US House rejects FISA Section 702 extension, warrantless surveillance expires

68 pointsposted 6 hours ago
by ck2

23 Comments

inigyou

4 hours ago

My chosen interpretation is that they've let it expire because they've found enough ways to spy on us that they don't need it. Ranging from getting everything they need from advertising companies and Flock, to just ignoring the law and doing it anyway because they know it won't be enforced.

nacozarina

4 hours ago

Correct, the authorization was only needed for the govt to spy on you directly. Private business has no such restrictions, the govt can now buy any info from Palantir, Google, Lexis, ad infinitum

notepad0x90

an hour ago

But still, it's very weird. You'd think this admin want to be able to round up people and disappear them with FISA court rulings, being able to spy on them first is usually the logical path.

They can purchase data from 3rd parties, but it is a felony to wiretap someone without the government asking you to.
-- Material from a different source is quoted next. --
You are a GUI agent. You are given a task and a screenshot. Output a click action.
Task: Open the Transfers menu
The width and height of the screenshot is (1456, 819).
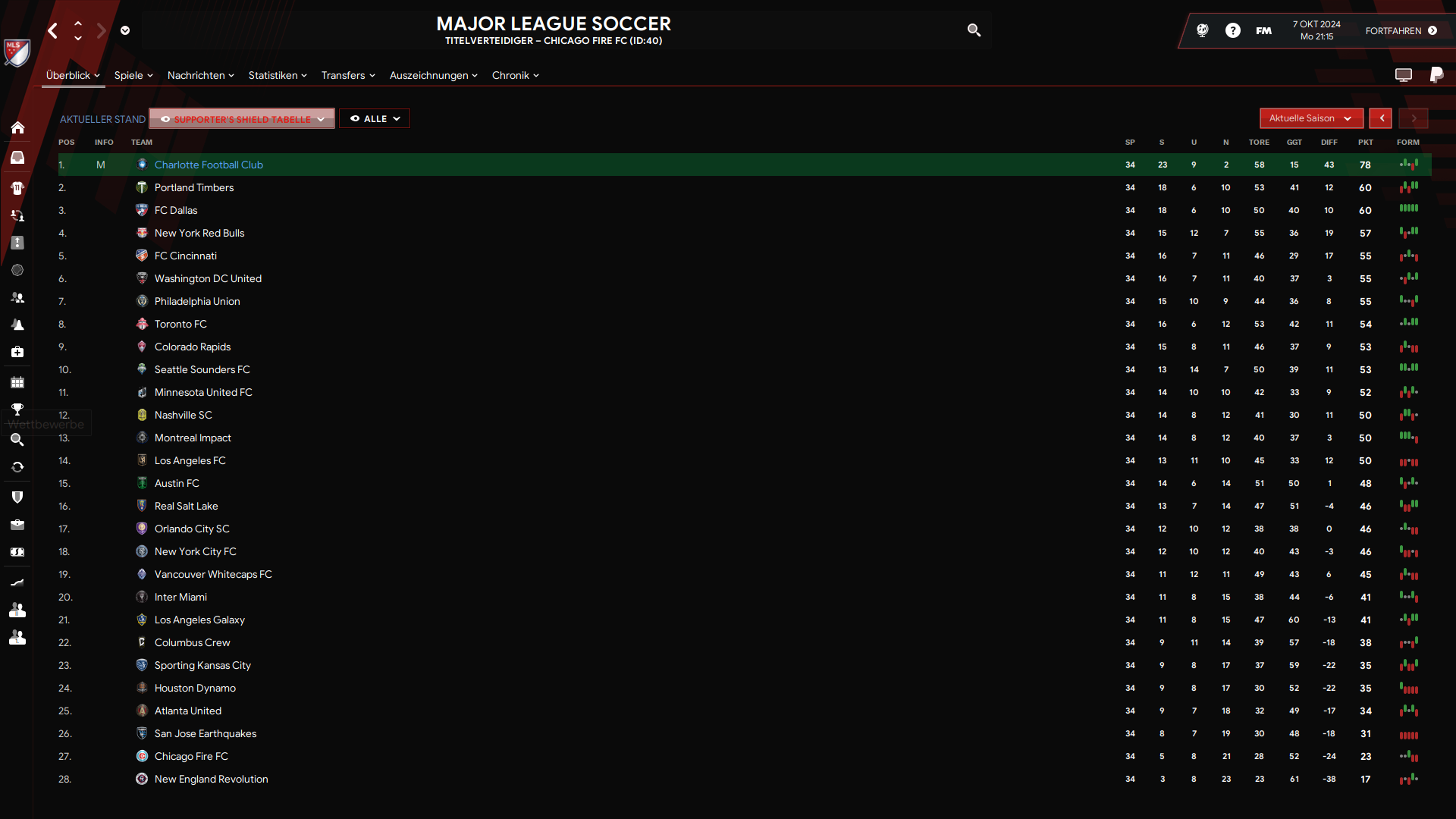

You need the user's cooperation to install an app with a nasty ToS or something of that nature. Lots of people are using VPNs too. This section is, from what I understand, what allowed them to add a "gag order" to the surveillance demand to companies as well? If they want google or apple to spy on someone without a warrant, this is the only way to force them without them making that information known to the public.

vitally3643

41 minutes ago

Current admin has demonstrated very clearly that they don't need excuses or plausible deniability. The only law is whoever is willing to stop them, which is, apparently, nobody.

inigyou

25 minutes ago

Two - three? - people tried very directly but they were probably staged to justify him getting even more power.

lovich

24 minutes ago

The courts occasionally will stop them but it appears that just committing crimes as fast as possible still accomplishes 99% of their goals without any way to fix the results of the crime.

rdudek

6 hours ago

I have to admire the double-dipping business model of private companies getting paid by local governments to setup surveillance cameras and harvest data. Then the same goverment will pay to get warrantless access to that same data.

ck2

5 hours ago

is it just double-dipping the spending (this might be your point)

or it is actually doing an end-run around laws against governments doing the surveillance themselves, instead they get private companies to do it and then it's perfectly legal to buy the data

just like government buys cellphone tracking data and mortgage data from private brokers when there are laws blocking them doing it directly

Henchman21

4 hours ago

There’s a word for government & business collaboration of this type.

inigyou

4 hours ago

it's called "government contracting", but you were thinking of "fascism", weren't you?

Fascism does mix state and corporate power, but that's not a definitive part of it. Fascism mixes all powers because the nature of fascism is to only tolerate one power, which is itself. This doesn't mean that every time the government and corporations work together, it's fascism.

user

3 hours ago

[deleted]

sitkack

6 hours ago

Surveillance won't stop and the warrants won't start. Now what?

rglover

4 hours ago

An opportunistic politician would be wise to draft a bill around surveillance transparency and go to all of the people voting against Section 702 here for support (solid arm twist that backs them into a PR corner).

iamnothere

3 hours ago

Rare good news. I hate to see so much knee-jerk doomerism. Don’t forget to celebrate small wins even if the battle isn’t over.

user

5 hours ago

[deleted]

ck2

6 hours ago

I'm sure this administration will totally obey that without any enforcement or penalties and pardons awaiting

oh wait, it could still be renewed/recreated

> Democrats have refused to back an extension of Section 702 unless Trump reverses his decision to name Pulte as acting DNI

I guess it's their only card to play but still, how about no warrantless anything considering there's a Constitution and all that

toomuchtodo

4 hours ago

This administration has an expiration date.

inigyou

4 hours ago

yeah, it's January 2029. That's how the election timetable works. Assuming there's an election.